A mesh is a loop that contains no sub-loops. Uses KVL. Finds the currents around loops (assume all go clockwise, or all go counter clockwise). Find a system of equations for mesh currents and solve. To find the current at a resistor, consider all meshes it is connected to. Relative to one mesh, take the current and subtract the other connected mesh’s current. This is the resistors current.

Question 44

Superposition.

Answer 44

For linear circuits (all circuits in GE152). Take one source at a time. Set all others to 0. Remove current sources (make it open circuit) and short circuit voltage sources. Find voltages/currents for the source. Do this for all sources.
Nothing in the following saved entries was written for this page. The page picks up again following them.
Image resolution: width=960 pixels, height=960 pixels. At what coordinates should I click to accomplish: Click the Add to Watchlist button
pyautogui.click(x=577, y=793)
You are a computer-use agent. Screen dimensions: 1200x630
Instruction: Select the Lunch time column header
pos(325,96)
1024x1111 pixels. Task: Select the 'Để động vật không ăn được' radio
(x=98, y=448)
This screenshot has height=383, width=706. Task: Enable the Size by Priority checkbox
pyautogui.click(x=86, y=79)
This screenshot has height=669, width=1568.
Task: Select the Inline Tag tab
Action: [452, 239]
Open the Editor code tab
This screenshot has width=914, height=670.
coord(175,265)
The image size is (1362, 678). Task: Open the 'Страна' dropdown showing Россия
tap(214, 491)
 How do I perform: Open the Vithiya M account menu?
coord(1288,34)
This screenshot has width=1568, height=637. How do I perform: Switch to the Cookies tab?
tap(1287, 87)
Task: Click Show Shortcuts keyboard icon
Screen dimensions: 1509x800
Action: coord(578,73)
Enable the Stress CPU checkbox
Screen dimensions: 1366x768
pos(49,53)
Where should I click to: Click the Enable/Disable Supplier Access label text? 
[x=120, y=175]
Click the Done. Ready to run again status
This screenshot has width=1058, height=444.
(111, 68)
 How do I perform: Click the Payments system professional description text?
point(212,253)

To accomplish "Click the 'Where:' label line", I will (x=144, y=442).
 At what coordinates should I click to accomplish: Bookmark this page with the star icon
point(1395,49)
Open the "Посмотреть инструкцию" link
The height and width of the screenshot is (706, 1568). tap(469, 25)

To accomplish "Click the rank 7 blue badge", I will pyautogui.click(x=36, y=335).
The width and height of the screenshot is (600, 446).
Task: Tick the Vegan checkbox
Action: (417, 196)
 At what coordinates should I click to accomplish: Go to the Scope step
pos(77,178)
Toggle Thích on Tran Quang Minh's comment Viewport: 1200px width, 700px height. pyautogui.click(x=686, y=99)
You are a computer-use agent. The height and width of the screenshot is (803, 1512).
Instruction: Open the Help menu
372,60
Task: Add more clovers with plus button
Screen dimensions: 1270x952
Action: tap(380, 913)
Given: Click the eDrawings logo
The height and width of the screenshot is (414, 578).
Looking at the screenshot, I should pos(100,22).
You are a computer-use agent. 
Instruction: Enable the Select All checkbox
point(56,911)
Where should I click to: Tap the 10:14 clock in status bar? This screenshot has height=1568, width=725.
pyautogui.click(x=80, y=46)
Sum them together (keep polarities in mind) to find the final answer.

Question 45

What is a one-port network?

Answer 45

Only has two points of connection (to the load).

Question 46

Thevenin equivalent networks.

Answer 46

A voltage source in series with a resistor and the load.

To find the voltage:
1. Remove load.
2. Find open-circuit voltage between port nodes.

Then, to find resistor:
1. Set all sources to 0 (short voltage sources, remove current sources).
2. Find resistance between the two port nodes.

Remember to call the voltage and resistance in the equivalent network Thevenin voltage and Thevenin resistance (use subscript T).

Question 47

Norton equivalent networks.

Answer 47

Current source in parallel with resistor and load.

To find the current source:
1. Remove load.
2. Calculate short circuit current between the two port nodes.

Then, to find resistor:
1. Set all sources to 0.
2. Find resistance between two port nodes.

Remember to call the current and resistance in the equivalent network Norton current and Norton resistance (use subscript N).

Question 48

How do the Norton equivalent resistance and Thevenin equivalent resistance relate?

Answer 48

They are equal.

Question 49

Maximum power transfer.

Answer 49

Find Thevenin/Norton equivalent resistance to find the unavoidable power loss.
Using calculus, it can be found that the maximum power transferred to the load occurs when the load resistance is equal to the Thevenin/Norton resistance.